09 Nov 16. Paper - SVD imaging markers
Read about the recent publication into the imaging markers of small vessel disease, led by Edinburgh Imaging researcher Maria Hernández, & including Edinburgh Imaging co-authors Stewart Wiseman, Eleni Sakka, plus Prof JM Wardlaw.
Read the full article on SVD imaging markers, here.
Interhemispheric characterization of small vessel disease imaging markers after subcortical infarct.
Maria del C. Valdés Hernández, Xinyi Qiu, Xin Wang, Stewart Wiseman, Eleni Sakka, Lucy C. Maconick, Fergus Doubal, Cathie L. M. Sudlow, Joanna M. Wardlaw
In structural Magnetic Resonance Imaging (MRI) of patients with a recent small subcortical infarct (RSSI) and small vessel disease (SVD) imaging markers coexist. However, their spatial distribution and prevalence with respect to the hemisphere of the RSSI remain unknown.
Materials and Methods
From brain MRI in 187 patients with an acute lacunar ischemic stroke clinical syndrome and a relevant diffusion weighted imaging (DWI)-positive lesion, we semiautomatically extracted the RSSI, microbleeds, lacunes, old cortical infarcts, and white matter hyperintensities (WMH) using optimized thresholding in the relevant sequences, and rated the load of perivascular spaces. We registered all images to an age-relevant brain template and calculated the probability distribution of all SVD markers mentioned for patients who had the RSSI in each hemisphere separately. We used the Wilcoxon and chi-squared tests to compare the volumes and frequencies of occurrence, respectively, of the SVD markers between hemispheres throughout the sample.

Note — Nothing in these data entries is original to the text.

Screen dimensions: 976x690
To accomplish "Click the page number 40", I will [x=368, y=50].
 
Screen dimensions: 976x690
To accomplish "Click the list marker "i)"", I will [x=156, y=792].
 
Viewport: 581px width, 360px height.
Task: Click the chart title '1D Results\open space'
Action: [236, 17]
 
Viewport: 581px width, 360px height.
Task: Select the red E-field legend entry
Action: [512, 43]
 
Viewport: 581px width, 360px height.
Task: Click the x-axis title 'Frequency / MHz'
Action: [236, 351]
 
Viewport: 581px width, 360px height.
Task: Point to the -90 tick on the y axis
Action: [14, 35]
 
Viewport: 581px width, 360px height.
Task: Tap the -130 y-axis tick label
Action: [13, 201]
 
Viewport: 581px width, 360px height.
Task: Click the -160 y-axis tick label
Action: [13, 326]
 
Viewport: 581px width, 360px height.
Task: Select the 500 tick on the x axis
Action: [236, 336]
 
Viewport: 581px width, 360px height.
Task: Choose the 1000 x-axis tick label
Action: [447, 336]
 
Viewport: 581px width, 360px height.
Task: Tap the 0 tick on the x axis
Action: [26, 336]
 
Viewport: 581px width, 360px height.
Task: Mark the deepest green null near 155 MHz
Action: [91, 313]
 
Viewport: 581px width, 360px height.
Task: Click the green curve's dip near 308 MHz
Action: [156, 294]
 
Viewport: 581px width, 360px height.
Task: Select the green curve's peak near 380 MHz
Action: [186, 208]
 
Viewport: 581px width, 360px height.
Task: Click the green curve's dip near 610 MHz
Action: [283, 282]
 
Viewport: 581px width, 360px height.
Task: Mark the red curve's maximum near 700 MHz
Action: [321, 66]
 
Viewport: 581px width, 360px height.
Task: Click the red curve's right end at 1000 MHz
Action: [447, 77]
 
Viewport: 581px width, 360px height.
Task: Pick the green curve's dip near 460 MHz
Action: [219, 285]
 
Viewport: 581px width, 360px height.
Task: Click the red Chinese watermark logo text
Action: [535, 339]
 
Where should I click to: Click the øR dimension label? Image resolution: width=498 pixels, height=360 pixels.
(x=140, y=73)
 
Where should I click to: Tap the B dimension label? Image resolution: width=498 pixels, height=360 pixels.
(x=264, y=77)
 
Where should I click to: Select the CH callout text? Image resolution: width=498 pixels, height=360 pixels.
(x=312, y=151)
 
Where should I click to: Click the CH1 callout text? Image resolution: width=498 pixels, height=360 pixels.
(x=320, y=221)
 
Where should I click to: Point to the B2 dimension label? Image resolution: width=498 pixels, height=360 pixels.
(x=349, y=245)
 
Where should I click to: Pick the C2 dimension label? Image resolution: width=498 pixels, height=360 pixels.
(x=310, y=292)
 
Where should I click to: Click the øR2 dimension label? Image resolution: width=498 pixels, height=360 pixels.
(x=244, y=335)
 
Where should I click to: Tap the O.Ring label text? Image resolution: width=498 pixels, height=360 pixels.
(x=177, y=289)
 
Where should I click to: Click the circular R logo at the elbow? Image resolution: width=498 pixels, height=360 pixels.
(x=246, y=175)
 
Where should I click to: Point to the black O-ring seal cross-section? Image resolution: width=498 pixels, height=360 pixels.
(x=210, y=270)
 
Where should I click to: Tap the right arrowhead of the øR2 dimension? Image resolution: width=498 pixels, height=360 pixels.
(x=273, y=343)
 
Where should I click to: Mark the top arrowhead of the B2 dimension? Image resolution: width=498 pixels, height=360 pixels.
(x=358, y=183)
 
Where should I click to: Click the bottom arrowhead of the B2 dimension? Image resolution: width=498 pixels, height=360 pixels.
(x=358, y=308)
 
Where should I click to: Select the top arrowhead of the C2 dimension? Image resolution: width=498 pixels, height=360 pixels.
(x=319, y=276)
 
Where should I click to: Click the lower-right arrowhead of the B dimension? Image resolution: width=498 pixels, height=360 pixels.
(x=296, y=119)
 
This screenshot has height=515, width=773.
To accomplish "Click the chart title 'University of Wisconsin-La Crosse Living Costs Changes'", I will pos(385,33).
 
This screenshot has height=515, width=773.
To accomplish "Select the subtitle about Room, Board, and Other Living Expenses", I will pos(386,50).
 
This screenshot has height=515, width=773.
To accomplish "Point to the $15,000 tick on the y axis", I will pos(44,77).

Fifty-two percent patients (n = 97) had the RSSI in the left hemisphere, 42% (n = 78) in the right, 2.7% (n = 5) in both, and 3.7% (n = 7) in the cerebellum or brainstem. There was no significant difference in RSSI frequency between left and right hemispheres (p = .10) in the sample. The median volume of the RSSI (expressed as a percentage of the total intracranial volume) was 0.05% (IQR = 0.06). There was no difference in median percent volume of the right RSSIs versus left (p = .16). Neither was there a significant interhemispheric difference in the volume of any of the SVD markers regardless of the location of the RSSI and they were equally distributed in both hemispheres.
Assessment of SVD imaging markers in the contralateral hemisphere could be used as a proxy for the SVD load in the whole brain to avoid contamination by the RSSI of the measurements, especially of WMH.